* _What the task asks_
The full set of entries has to be output exactly.

** Recorded data follows **

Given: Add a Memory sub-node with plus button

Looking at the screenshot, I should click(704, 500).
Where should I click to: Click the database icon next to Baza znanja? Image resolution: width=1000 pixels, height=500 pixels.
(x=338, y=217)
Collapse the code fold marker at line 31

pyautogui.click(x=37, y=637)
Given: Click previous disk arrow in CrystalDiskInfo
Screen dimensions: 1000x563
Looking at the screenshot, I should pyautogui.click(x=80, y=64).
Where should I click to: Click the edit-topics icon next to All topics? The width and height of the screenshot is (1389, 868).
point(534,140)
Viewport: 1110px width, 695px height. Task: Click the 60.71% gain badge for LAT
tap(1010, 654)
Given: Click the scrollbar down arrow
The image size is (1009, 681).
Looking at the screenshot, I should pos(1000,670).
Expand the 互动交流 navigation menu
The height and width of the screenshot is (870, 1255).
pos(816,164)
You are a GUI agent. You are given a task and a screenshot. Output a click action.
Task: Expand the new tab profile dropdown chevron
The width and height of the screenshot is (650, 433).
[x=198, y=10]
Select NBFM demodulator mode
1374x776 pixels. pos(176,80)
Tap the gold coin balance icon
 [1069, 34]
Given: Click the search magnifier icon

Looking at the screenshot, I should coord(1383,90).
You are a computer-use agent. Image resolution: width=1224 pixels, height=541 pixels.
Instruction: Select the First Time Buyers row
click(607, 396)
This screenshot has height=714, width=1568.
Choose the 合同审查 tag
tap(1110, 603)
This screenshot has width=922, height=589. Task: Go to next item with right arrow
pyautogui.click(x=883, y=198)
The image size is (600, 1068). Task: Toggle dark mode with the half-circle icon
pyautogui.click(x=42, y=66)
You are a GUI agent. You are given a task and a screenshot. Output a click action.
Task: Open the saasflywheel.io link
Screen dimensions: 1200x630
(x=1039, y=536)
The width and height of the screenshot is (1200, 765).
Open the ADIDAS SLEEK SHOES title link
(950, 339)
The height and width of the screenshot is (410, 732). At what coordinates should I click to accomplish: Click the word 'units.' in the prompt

** End of Recorded data **

* _Answer to the exercise_
Given: Add a Memory sub-node with plus button

Looking at the screenshot, I should click(704, 500).
Where should I click to: Click the database icon next to Baza znanja? Image resolution: width=1000 pixels, height=500 pixels.
(x=338, y=217)
Collapse the code fold marker at line 31

pyautogui.click(x=37, y=637)
Given: Click previous disk arrow in CrystalDiskInfo
Screen dimensions: 1000x563
Looking at the screenshot, I should pyautogui.click(x=80, y=64).
Where should I click to: Click the edit-topics icon next to All topics? The width and height of the screenshot is (1389, 868).
point(534,140)
Viewport: 1110px width, 695px height. Task: Click the 60.71% gain badge for LAT
tap(1010, 654)
Given: Click the scrollbar down arrow
The image size is (1009, 681).
Looking at the screenshot, I should pos(1000,670).
Expand the 互动交流 navigation menu
The height and width of the screenshot is (870, 1255).
pos(816,164)
You are a GUI agent. You are given a task and a screenshot. Output a click action.
Task: Expand the new tab profile dropdown chevron
The width and height of the screenshot is (650, 433).
[x=198, y=10]
Select NBFM demodulator mode
1374x776 pixels. pos(176,80)
Tap the gold coin balance icon
 [1069, 34]
Given: Click the search magnifier icon

Looking at the screenshot, I should coord(1383,90).
You are a computer-use agent. Image resolution: width=1224 pixels, height=541 pixels.
Instruction: Select the First Time Buyers row
click(607, 396)
This screenshot has height=714, width=1568.
Choose the 合同审查 tag
tap(1110, 603)
This screenshot has width=922, height=589. Task: Go to next item with right arrow
pyautogui.click(x=883, y=198)
The image size is (600, 1068). Task: Toggle dark mode with the half-circle icon
pyautogui.click(x=42, y=66)
You are a GUI agent. You are given a task and a screenshot. Output a click action.
Task: Open the saasflywheel.io link
Screen dimensions: 1200x630
(x=1039, y=536)
The width and height of the screenshot is (1200, 765).
Open the ADIDAS SLEEK SHOES title link
(950, 339)
The height and width of the screenshot is (410, 732). At what coordinates should I click to accomplish: Click the word 'units.' in the prompt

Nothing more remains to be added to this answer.